Изменить размер шрифта - +

— Да нет, вроде — Торгашино. Его перебил другой:

— Налево поворотись, к Криничному ручью, — Леонтьевское сельцо горит!

Со всех сторон послышалось:

— И по правую руку — гляньте, Песья слобода занялась. Что делают, ироды!

Дружинники в бессильной злобе матерились и скрипели зубами.

— Как у себя дома хозяйничают!

Татарские разъезды кружили вокруг города, изредка пуская стрелы в неосторожных защитников, но до вечера штурмов больше не предпринимали.

Оставив на стене дозорных, мы спустились вниз. Усевшись вокруг котла, принесенного горожанами, поели каши с мясом. Оглаживая живот, один из дружинников спросил:

— Ты откель, паря? Что-то я тебя раньше не видел. — Из Нижнего, случайно попал.

— Ну так тебе повезло, что в город попал, а не на дороге застали — там бы и принял смертушку.

— Повезло, — согласился я.

— А одежка что такая, как будто двадцать лет носишь, не снимая?

— Так уже пришлось с татарами столкнуться — с передовым дозором, вот и пообтрепалась, — соврал я.

Вмешался другой дружинник:

— Ну чего пристал к человеку? Он татар не хуже тебя рубил, а что одежа такая — так это его дело. Вон купцы наши — одеты справно, а кого из них ты на стене видел? То-то.

Первый, что расспрашивал меня, смутился:

— Да я ничего, я просто так.

А сам косил глазом на мои две сабли. Очень уж любопытно ему было — почему две сабли, а не один меч, как у всех. Видимо, слышал про обоеруких, да после отповеди своего сотоварища расспрашивать меня не стал, но видно было — хотелось.

Подошел местный воевода, собрал десятников, отвел в сторону. О чем они говорили, слышно не было, но десятники стали собирать воинов. Ратники строились в колонну перед воротами. Первая полусотня была вооружена, кроме мечей, еще и копьями. Они что — решили ночью устроить вылазку и штурмовать вражеский стан? Смело, но глупо.

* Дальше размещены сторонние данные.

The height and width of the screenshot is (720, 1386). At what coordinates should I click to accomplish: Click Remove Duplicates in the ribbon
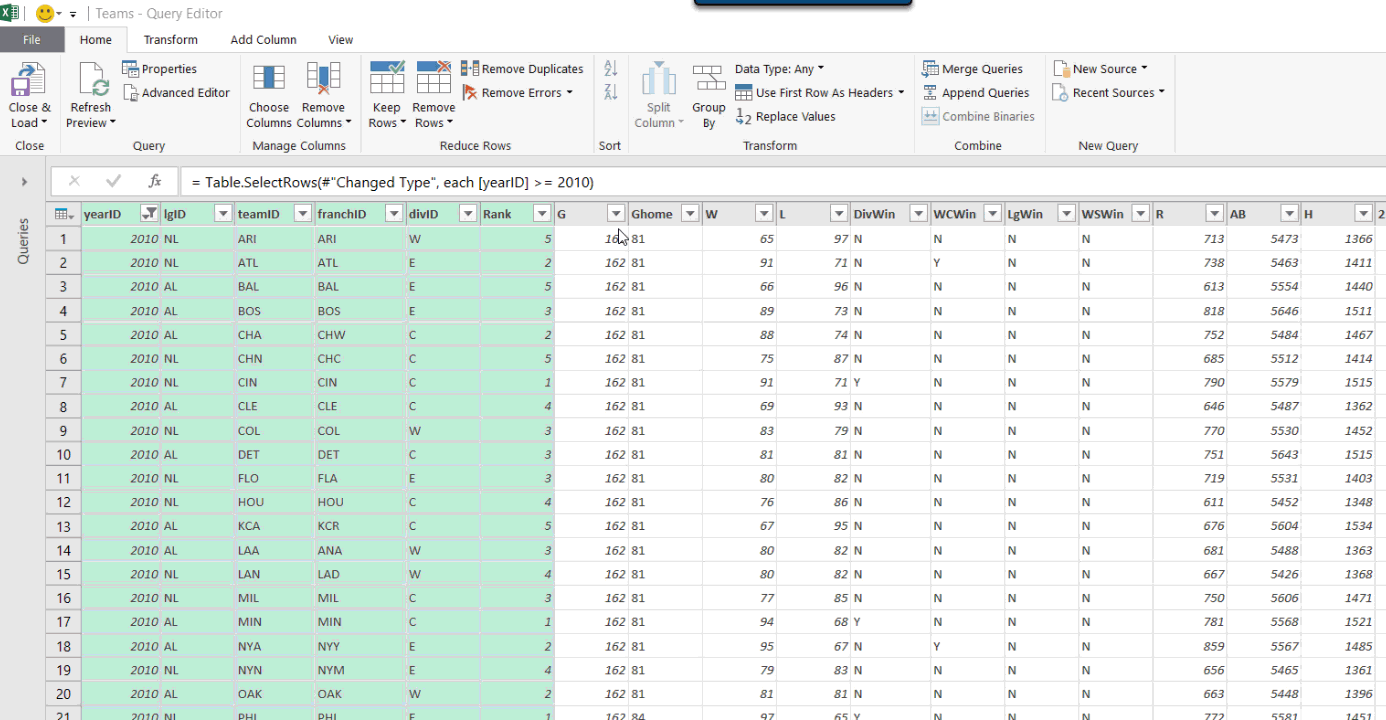[x=522, y=69]
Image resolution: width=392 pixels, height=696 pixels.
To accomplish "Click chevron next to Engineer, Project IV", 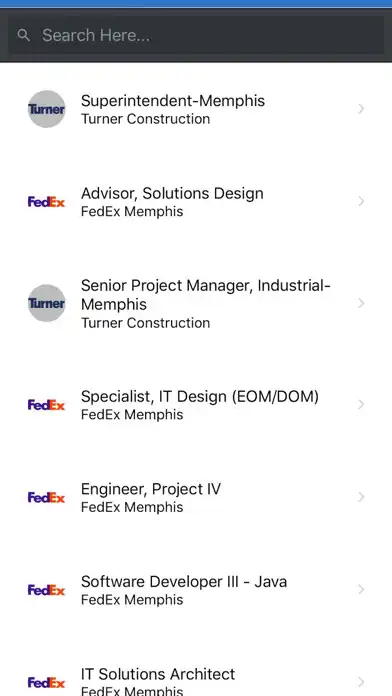I will pyautogui.click(x=361, y=497).
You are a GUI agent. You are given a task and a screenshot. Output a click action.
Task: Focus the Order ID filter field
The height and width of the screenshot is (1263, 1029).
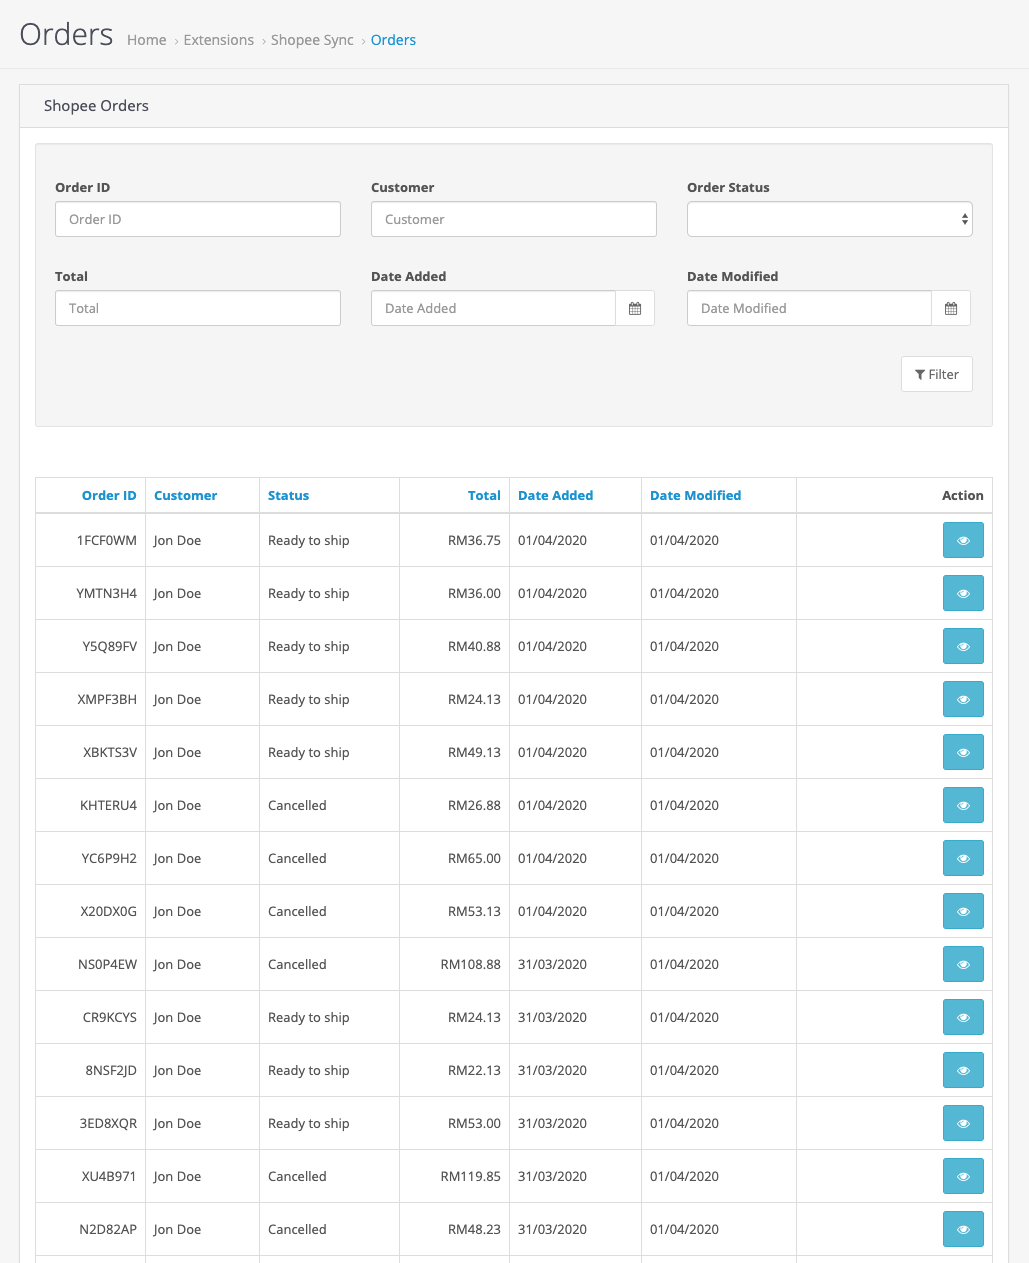click(x=198, y=219)
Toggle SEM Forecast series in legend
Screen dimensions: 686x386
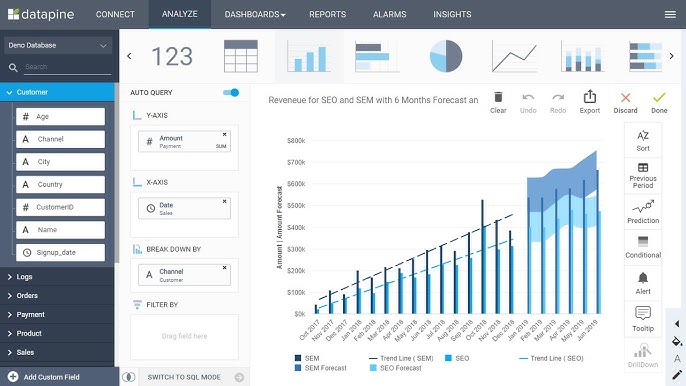tap(321, 368)
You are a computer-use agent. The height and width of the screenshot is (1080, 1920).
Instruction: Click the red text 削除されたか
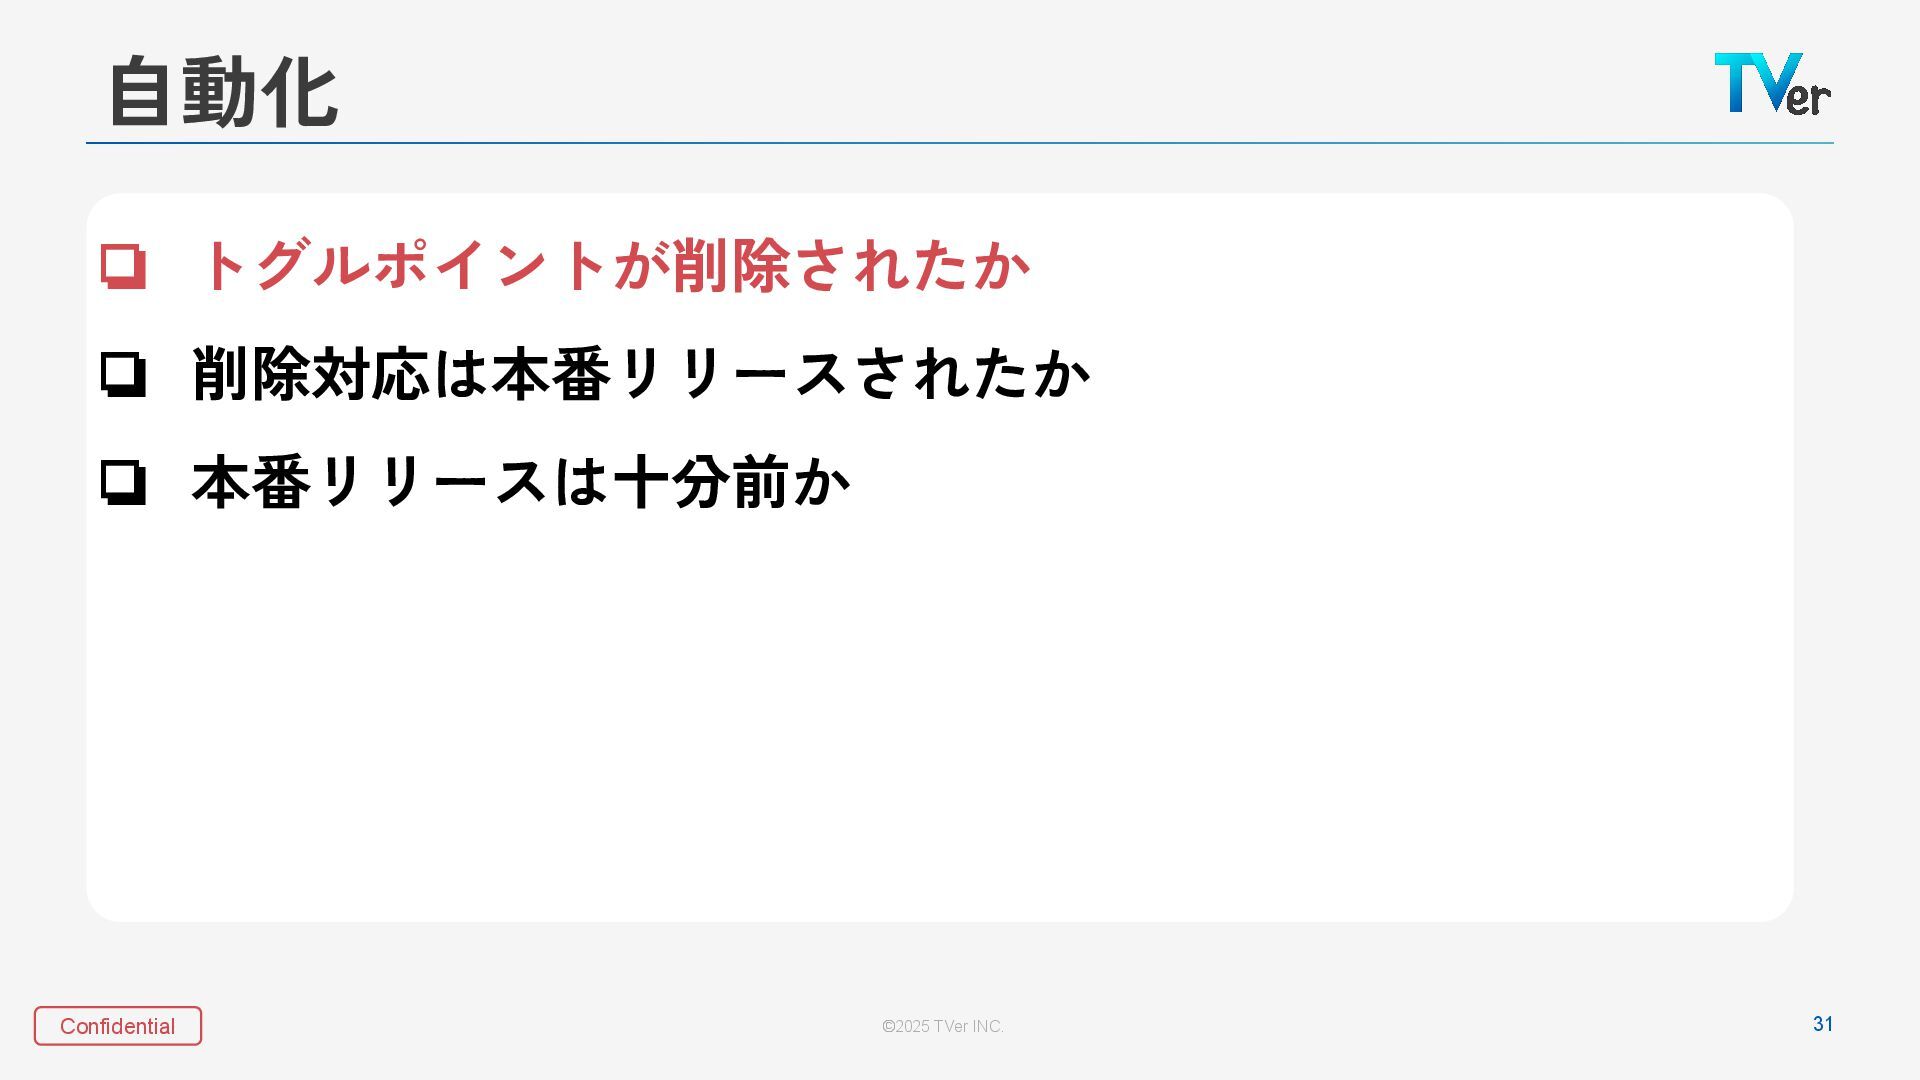point(850,266)
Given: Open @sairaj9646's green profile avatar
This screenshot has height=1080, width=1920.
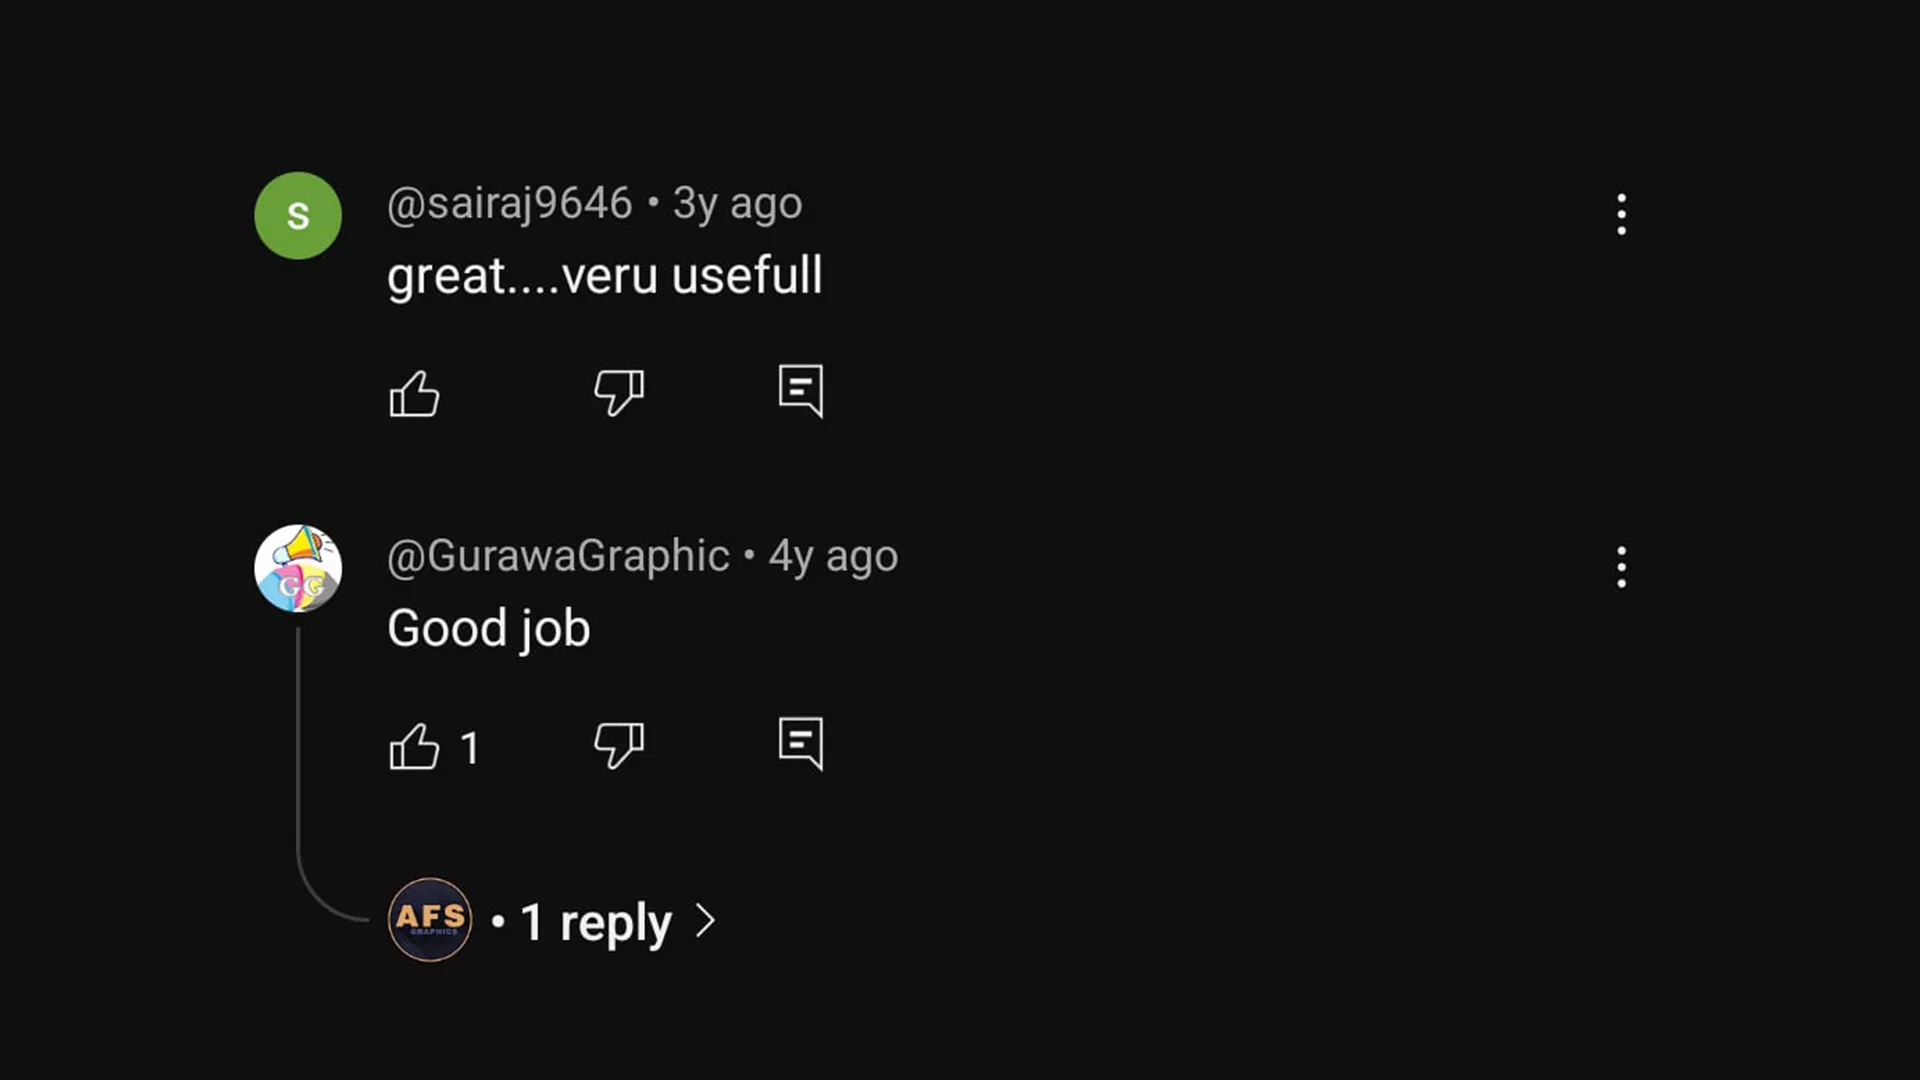Looking at the screenshot, I should pos(298,216).
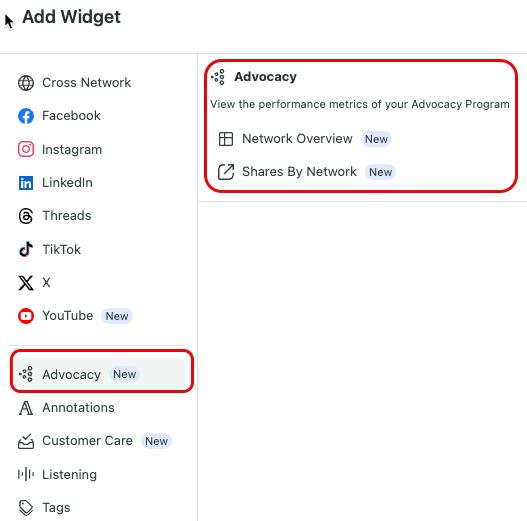Screen dimensions: 527x521
Task: Click the Advocacy heading in right panel
Action: pos(266,77)
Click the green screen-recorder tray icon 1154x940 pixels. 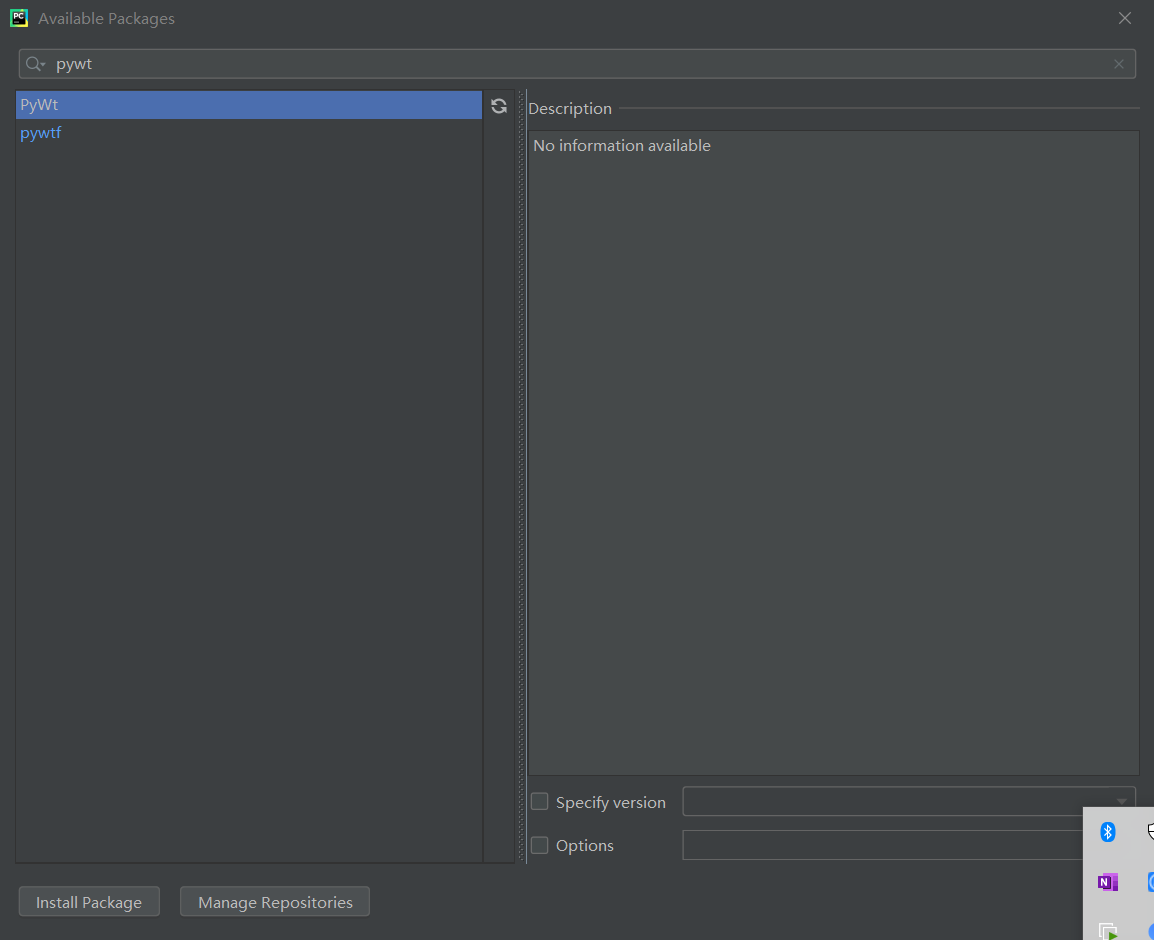pyautogui.click(x=1108, y=930)
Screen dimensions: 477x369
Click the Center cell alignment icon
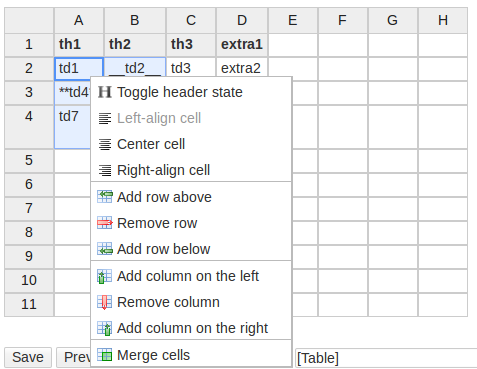tap(105, 144)
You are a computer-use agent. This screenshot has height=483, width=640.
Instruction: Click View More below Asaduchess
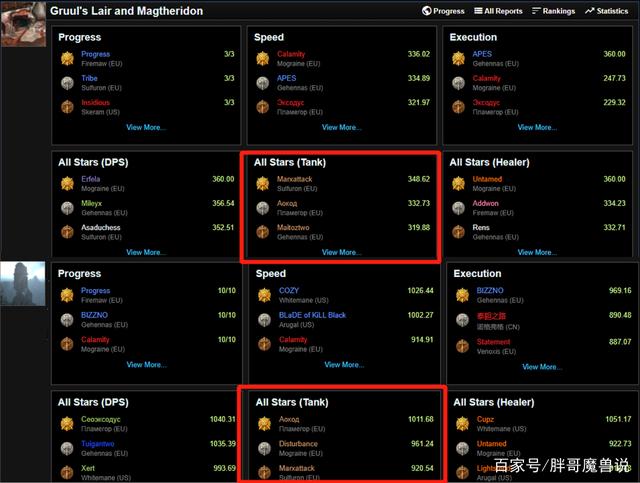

При обороне от превосходящих сил противника лучше и разумнее сидеть за стенами — потери значительно меньше. В крепости один обороняющийся трех-четырех нападающих стоит. Но я не воевода, никто и слушать меня не будет. Кто я в Устюге? Полунищий приблудившийся нижегородец, которого раньше никто и не видел — неизвестно, какого сословия, может — и подлого. Только и заслуг, что на стене бился.

Ворота распахнулись, и ратники молча, бегом бросились к лагерю татар. Лагерь — слишком громко сказано; так, можно сказать — стоянка. Шатров не было — развели костры, варят нехитрую похлебку. Поснимав с лошадей седла, уселись на них, трапезничают.

Татары заметили устюжанских ратников поздно. Видимо, не укладывалось в их головах, что осажденные могут предпринять столь дерзкую вылазку. Дружинники с ходу врубились на позиции врага, и пошла сеча злая — в неверном, колеблющемся свете костров рубились яро. Татары от внезапного нападения дрогнули было. Привыкли они воевать конными да днем, и почти всегда — с численным перевесом. А эти русские все делают не так, одно слово — неверные.

Но опыт и решительность татарских военачальников вскоре изменили баланс сил. Наших стали теснить, ряды дружинников таяли — все-таки тяжело сражаться, когда на одного русича приходилось по трое-четверо татар. Дружинникам удалось соединиться, и они, сдерживая напор татар, стали пробиваться назад, к крепости. Татары, видя отступление русских, усилили давление, и я понял, что они хотят ворваться в крепость через ворота на плечах наших защитников. Для татар момент очень удачный.

Видели неприятный — даже катастрофический — поворот событий и дозорные на стене. На какое-то время они замешкались. Быть беде! Я со стены бросился к воротам. Надо успеть закрыть их до того, как татары ворвутся.